One day, I discovered a recipe using Rice-a-Roni to make “Tuna Jambalaya” (ok, ok, don’t judge me or the recipe until you’ve tried it), which used enough sweet pepper to camouflage the taste of the tuna, but, eventually, I concocted my own tuna casserole recipe.
I rarely eat pasta any more (since I created my own stupid diet that omits pasta, rice, and potatoes — it worked for me, but I hate it), so I rarely make this. In the bleak mid-winter, it does warm my tummy and my heart, especially with a glass of white wine.
Tuna Noodle (Pasta) Casserole
2 cups uncooked farfalle (bow-tie pasta), cooked, drained, and set aside
2 Tablespoons butter
2 Tablespoons minced onion
2 Tablespoons flour
Salt & cayenne pepper to taste
2 Tablespoons white wine or dry Vermouth
1 cup fat-free milk
½ cup frozen peas, thawed
1 5-ounce can of albacore tuna, drained
½ cup finely shredded Swiss cheese
Preheat oven to 375°. Butter a 2-quart casserole dish and set aside.
In a large saucepan, melt the butter over medium-low heat.
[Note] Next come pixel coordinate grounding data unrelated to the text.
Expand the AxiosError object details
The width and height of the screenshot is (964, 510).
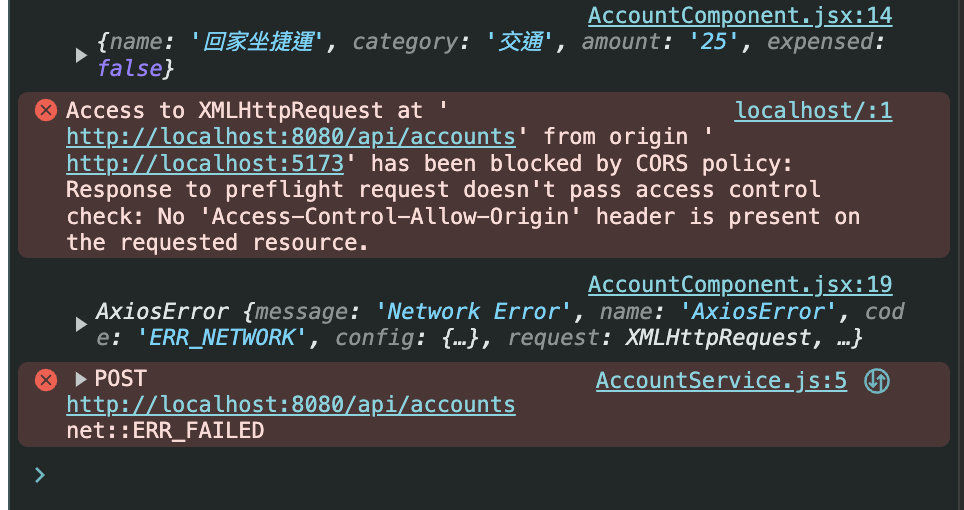pyautogui.click(x=81, y=324)
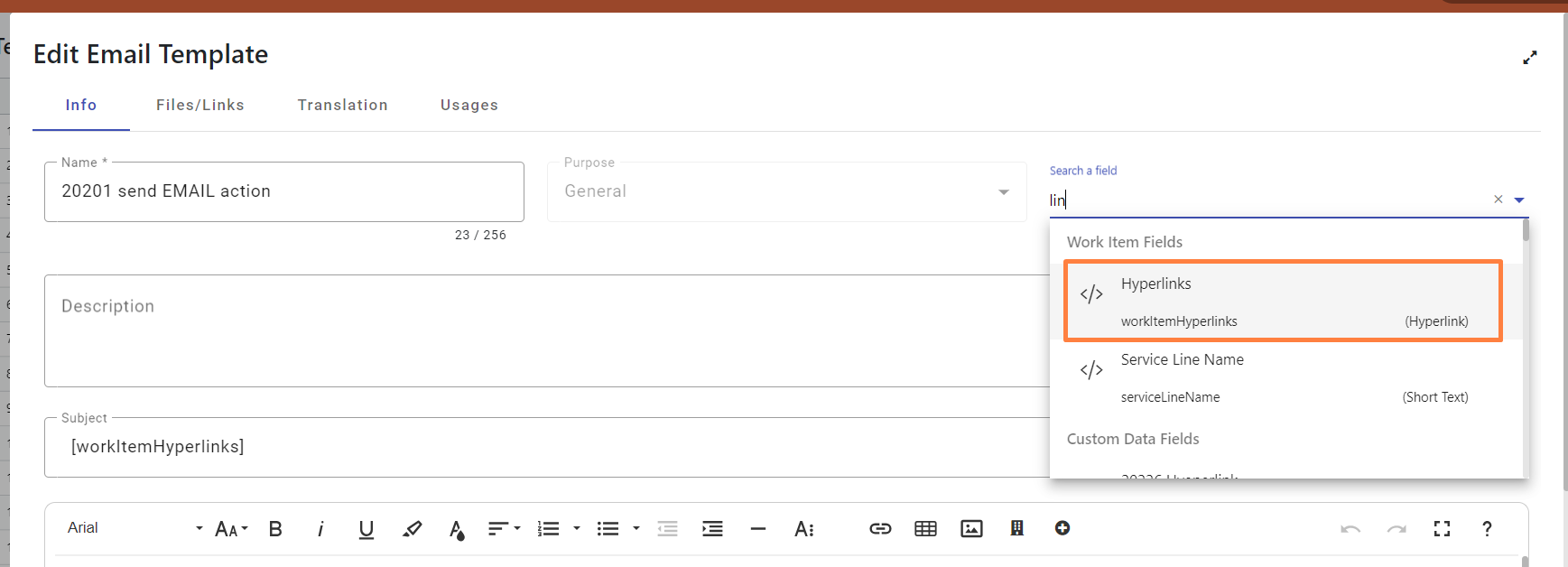Open the Arial font family dropdown
This screenshot has width=1568, height=567.
[x=135, y=528]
Add onion and stir for 30 seconds. Gradually stir in flour, whisking until smooth. Cook and whisk for 30 seconds. Very gradually stir in the wine or Vermouth until smooth. Very gradually stir in the milk. Continue to stir until the white sauce (roux) has the consistency of a milkshake that slides effortlessly through your straw.
Stir in the thawed peas, the tuna, and the cooked pasta. Gently toss to coat; spoon into prepared casserole dish. Top evenly with the shredded Swiss cheese.
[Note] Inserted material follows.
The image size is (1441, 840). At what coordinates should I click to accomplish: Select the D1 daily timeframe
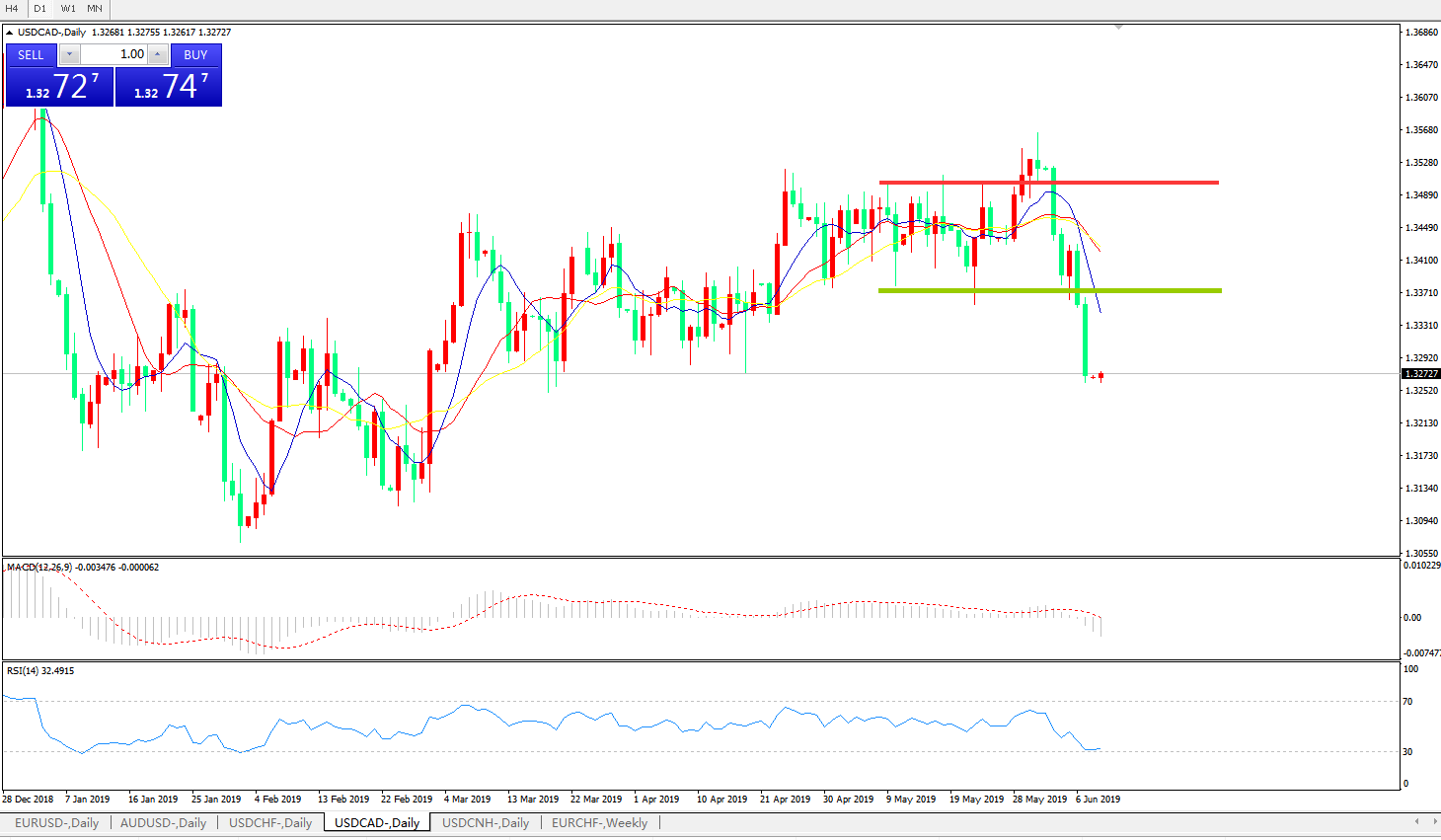click(39, 9)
Bake in the preheated oven for 10 minutes to heat through and melt the cheese. Increase heat to “Broil” until the cheese browns lightly. Remove from oven and serve.
Notes on making roux:
A roux is a wonderful base for so many dishes. It can run from a thin sauce that is the basis for gravy or crème anglaise through the medium sauces for pot pies and scalloped potatoes to a thick, dark base used in Cajun and Creole cooking (that roux that the late Chef Paul Prudhomme called “Cajun napalm”). I never use a roux to thicken a soup. I prefer reduction of stock, a purée of vegetables, or a touch of sweet or sour cream.
Two things are important in a roux, that it be smooth, which takes slow incorporation of the flour into the fat, and that it is cooked enough to dispel the “raw flour” taste, without burning it (unless you’re making a dark roux).